*** Data Section Begins ***

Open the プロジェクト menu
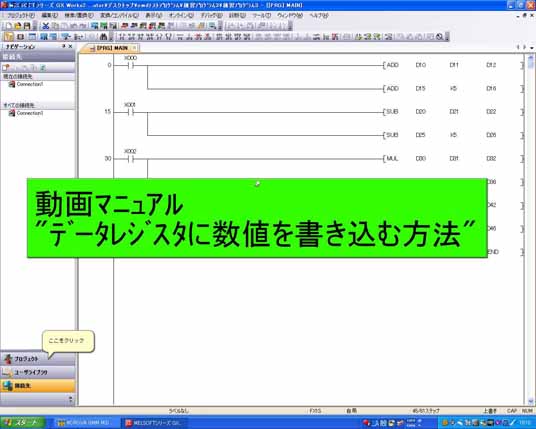pyautogui.click(x=21, y=15)
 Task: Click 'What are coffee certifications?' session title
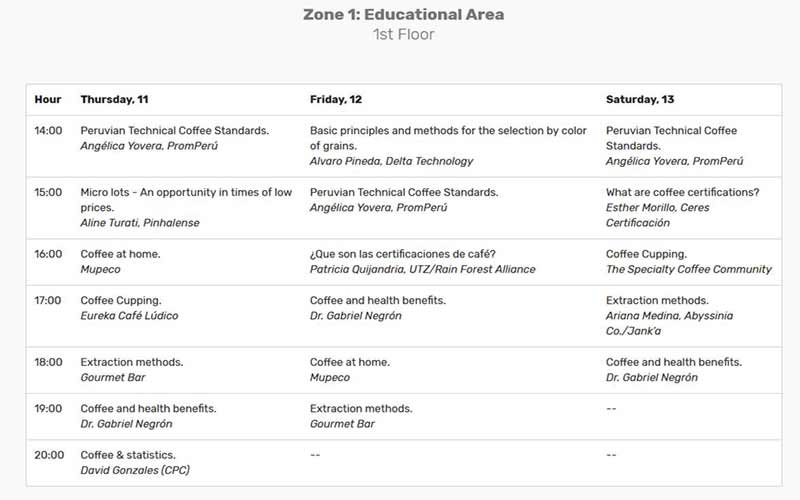click(x=682, y=192)
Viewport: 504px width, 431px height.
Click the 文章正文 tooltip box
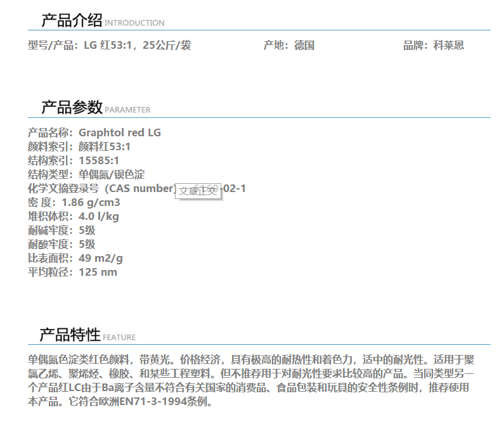coord(198,190)
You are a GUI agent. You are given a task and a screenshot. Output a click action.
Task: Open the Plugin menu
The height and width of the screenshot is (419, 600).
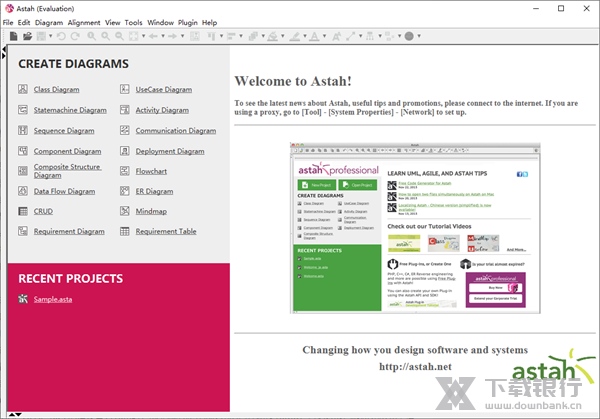(x=187, y=22)
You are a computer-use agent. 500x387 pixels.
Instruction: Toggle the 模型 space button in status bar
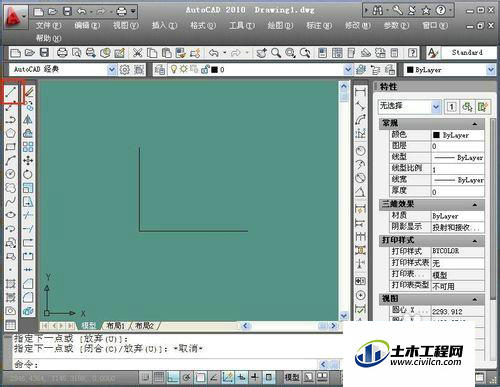(x=292, y=377)
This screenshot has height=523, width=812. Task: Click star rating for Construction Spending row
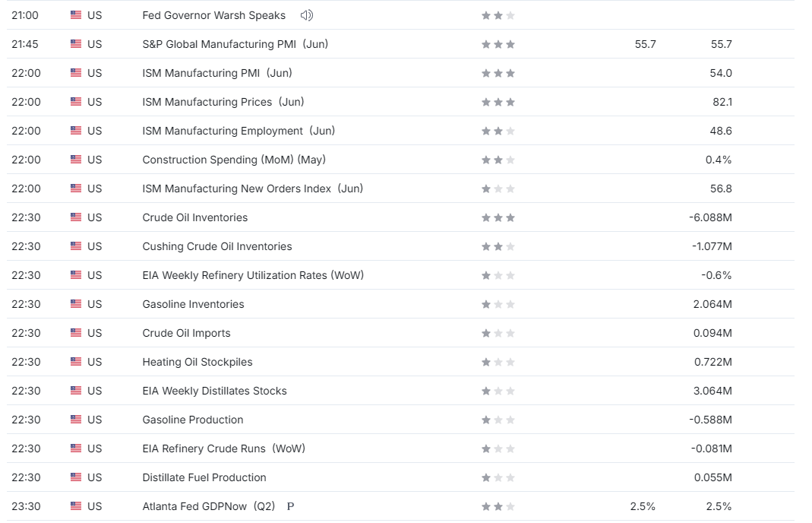click(498, 160)
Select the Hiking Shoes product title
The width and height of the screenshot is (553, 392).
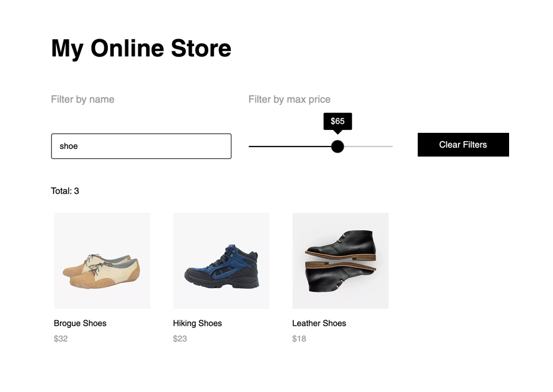198,323
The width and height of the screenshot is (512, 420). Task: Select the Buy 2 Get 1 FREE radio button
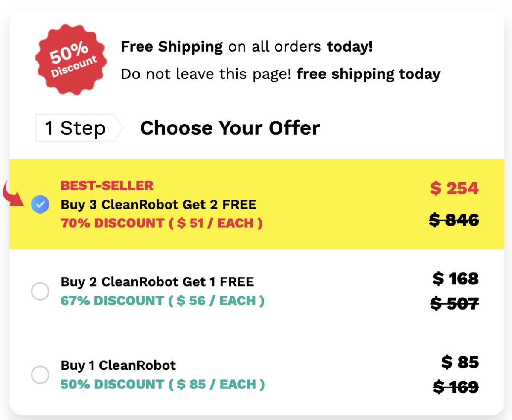point(40,292)
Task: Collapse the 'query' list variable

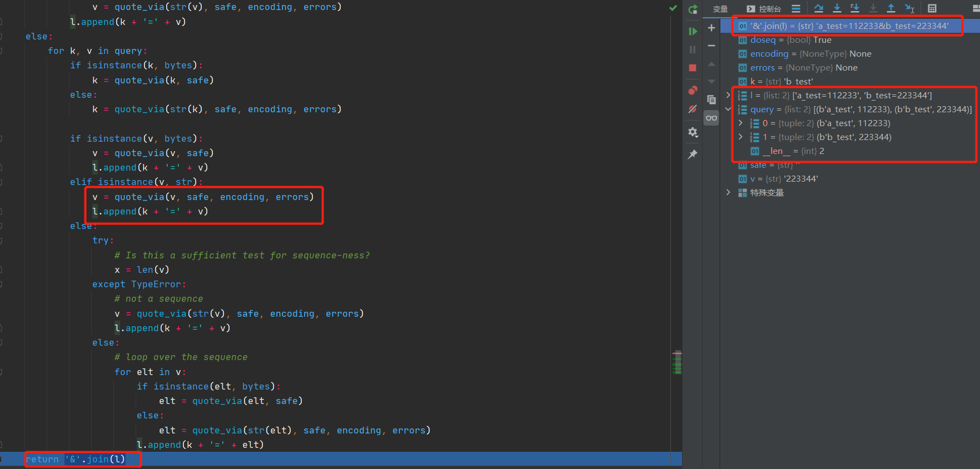Action: click(x=728, y=109)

*** Data Section Ends ***

> [What is being asked]:
Repeat exactly the lines above, from the line containing "Task: Open the Plugin menu" through the last line of the records, inclusive; omit any pictures.

> [Result]:
Task: Open the Plugin menu
The height and width of the screenshot is (419, 600).
(x=187, y=22)
You are a computer-use agent. 500x387 pixels.
Instruction: Toggle the 模型 space button in status bar
(x=292, y=377)
This screenshot has height=523, width=812. Task: Click star rating for Construction Spending row
click(498, 160)
Select the Hiking Shoes product title
The width and height of the screenshot is (553, 392).
198,323
The width and height of the screenshot is (512, 420). Task: Select the Buy 2 Get 1 FREE radio button
point(40,292)
Task: Collapse the 'query' list variable

Action: click(x=728, y=109)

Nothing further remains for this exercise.